The initial azotaemia in the presence of isosthenuria, inappropriately high UOP and dehydration (Table 1 and Figure 1) raised concerns for acute kidney injury. However, after fluid resuscitation and rehydration, urea and creatinine normalised within 24 h while the polyuria persisted. Although an intrinsic renal injury could not be completely excluded, it appears less likely to be the sole primary cause of this patient’s polyuria.
Renal concentrating ability 14 was demonstrated by measuring urine osmolarity and calculating the urine:plasma osmolarity ratio. In addition to the clinical response to DDAVP, this supported the presumptive CDI diagnosis. However, interpretation of urine osmolality is difficult owing to the wide RIs provided in literature. 15 Moreover, this value was measured after DDAVP was administered, making its interpretation even more challenging.

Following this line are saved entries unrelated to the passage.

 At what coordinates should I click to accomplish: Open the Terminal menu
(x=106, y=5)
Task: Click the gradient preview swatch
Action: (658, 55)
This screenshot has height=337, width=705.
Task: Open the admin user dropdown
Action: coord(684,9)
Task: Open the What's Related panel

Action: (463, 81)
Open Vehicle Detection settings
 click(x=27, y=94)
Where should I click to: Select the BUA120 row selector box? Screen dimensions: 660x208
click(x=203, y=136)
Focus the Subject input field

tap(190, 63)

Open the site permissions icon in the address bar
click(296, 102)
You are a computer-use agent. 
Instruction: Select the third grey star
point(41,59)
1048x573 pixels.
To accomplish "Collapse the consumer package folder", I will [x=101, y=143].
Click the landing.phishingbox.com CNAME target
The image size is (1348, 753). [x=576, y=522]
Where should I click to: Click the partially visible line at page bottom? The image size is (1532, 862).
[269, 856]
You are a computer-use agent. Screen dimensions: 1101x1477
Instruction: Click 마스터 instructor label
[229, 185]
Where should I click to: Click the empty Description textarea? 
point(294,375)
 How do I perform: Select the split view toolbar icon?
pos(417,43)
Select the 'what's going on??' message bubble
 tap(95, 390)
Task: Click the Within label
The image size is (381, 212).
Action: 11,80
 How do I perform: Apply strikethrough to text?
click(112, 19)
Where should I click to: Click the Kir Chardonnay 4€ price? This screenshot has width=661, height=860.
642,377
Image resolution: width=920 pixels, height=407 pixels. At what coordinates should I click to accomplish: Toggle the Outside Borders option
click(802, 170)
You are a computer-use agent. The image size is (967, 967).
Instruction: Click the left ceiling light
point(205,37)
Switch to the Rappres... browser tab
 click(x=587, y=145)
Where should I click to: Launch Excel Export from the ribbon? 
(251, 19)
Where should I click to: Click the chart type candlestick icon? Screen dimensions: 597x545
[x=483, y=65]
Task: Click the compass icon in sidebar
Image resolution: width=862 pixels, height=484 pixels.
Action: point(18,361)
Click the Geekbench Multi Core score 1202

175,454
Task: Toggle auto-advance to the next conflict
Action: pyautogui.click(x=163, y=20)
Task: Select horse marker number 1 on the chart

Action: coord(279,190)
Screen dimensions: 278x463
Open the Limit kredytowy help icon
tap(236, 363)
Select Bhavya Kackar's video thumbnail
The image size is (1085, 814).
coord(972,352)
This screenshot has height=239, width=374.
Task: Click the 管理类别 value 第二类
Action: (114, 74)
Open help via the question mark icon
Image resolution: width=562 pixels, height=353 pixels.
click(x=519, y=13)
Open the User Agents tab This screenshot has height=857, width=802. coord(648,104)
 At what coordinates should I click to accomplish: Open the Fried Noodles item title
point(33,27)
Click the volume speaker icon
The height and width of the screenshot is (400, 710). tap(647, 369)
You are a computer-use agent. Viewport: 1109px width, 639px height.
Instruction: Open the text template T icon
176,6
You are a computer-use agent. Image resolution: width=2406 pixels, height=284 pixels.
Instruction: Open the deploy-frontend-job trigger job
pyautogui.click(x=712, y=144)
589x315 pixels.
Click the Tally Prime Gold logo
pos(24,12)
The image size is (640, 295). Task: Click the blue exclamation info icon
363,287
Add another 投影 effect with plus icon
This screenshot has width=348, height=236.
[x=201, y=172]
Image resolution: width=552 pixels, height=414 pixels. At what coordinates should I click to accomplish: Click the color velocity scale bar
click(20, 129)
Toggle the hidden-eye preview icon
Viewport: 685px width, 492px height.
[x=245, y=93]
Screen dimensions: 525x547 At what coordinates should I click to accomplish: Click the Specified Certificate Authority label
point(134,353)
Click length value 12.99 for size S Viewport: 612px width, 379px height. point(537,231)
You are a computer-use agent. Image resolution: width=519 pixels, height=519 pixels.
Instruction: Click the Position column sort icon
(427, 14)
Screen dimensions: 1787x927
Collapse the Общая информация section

The presence of positive fluid balance could also have explained the polyuria. However, the patient’s usual weight (3.3 kg) was never matched during hospitalisation and no clinical evidence of fluid overload was noticed at any point during hospitalisation. 18 Moreover, the weight loss (>5%) and hypotension noticed when attempting to reduce the fluid rate on day 3 are typical findings in cases of CDI. 14
DDAVP is the elective treatment for diabetes insipidus2,18,19 and is usually administered subcutaneously, into the conjunctival sac or orally.2,3,5,6 The DDAVP test performed on day 5 supports the claim of CDI, as the patient’s UOP decreased after administration and was correlated with a normal serum osmolality2,3,5 (Table 1).
Conclusions
In this case, a presumptive diagnosis of CDI in the absence of hypernatraemia was reached by exclusion and supported by a response to DDAVP administration. To our knowledge, diabetes insipidus after persistent hypotension and hypoglycaemia is not reported in veterinary patients, proving this to be a challenging case to diagnose and treat.
Footnotes
Author note
This paper was presented as a poster abstract at the 2023 EVECC congress.
Conflict of interest
The authors declared no potential conflicts of interest with respect to the research, authorship, and/or publication of this article.
Funding
Linnaeus Veterinary Limited supported the costs of the open access publication charges.
Ethical approval
The work described in this manuscript involves the use of non-experimental (owned or unowned) animals. Established internationally recognised high standards (‘best practice’) of veterinary clinical care for the individual patient were always followed and/or this work involved the use of cadavers. Ethical approval from a committee was therefore not specifically required for publication in JFMS Open Reports. Although not required, where ethical approval was still obtained, it is stated in the manuscript.
Informed consent
Informed consent (verbal or written) was obtained from the owner or legal custodian of all animal(s) described in this work (experimental or non-experimental animals, including cadavers, tissues and samples) for all procedure(s) undertaken (prospective or retrospective studies). For any animals or people individually identifiable within this publication, informed consent (verbal or written) for their use in the publication was obtained from the people involved.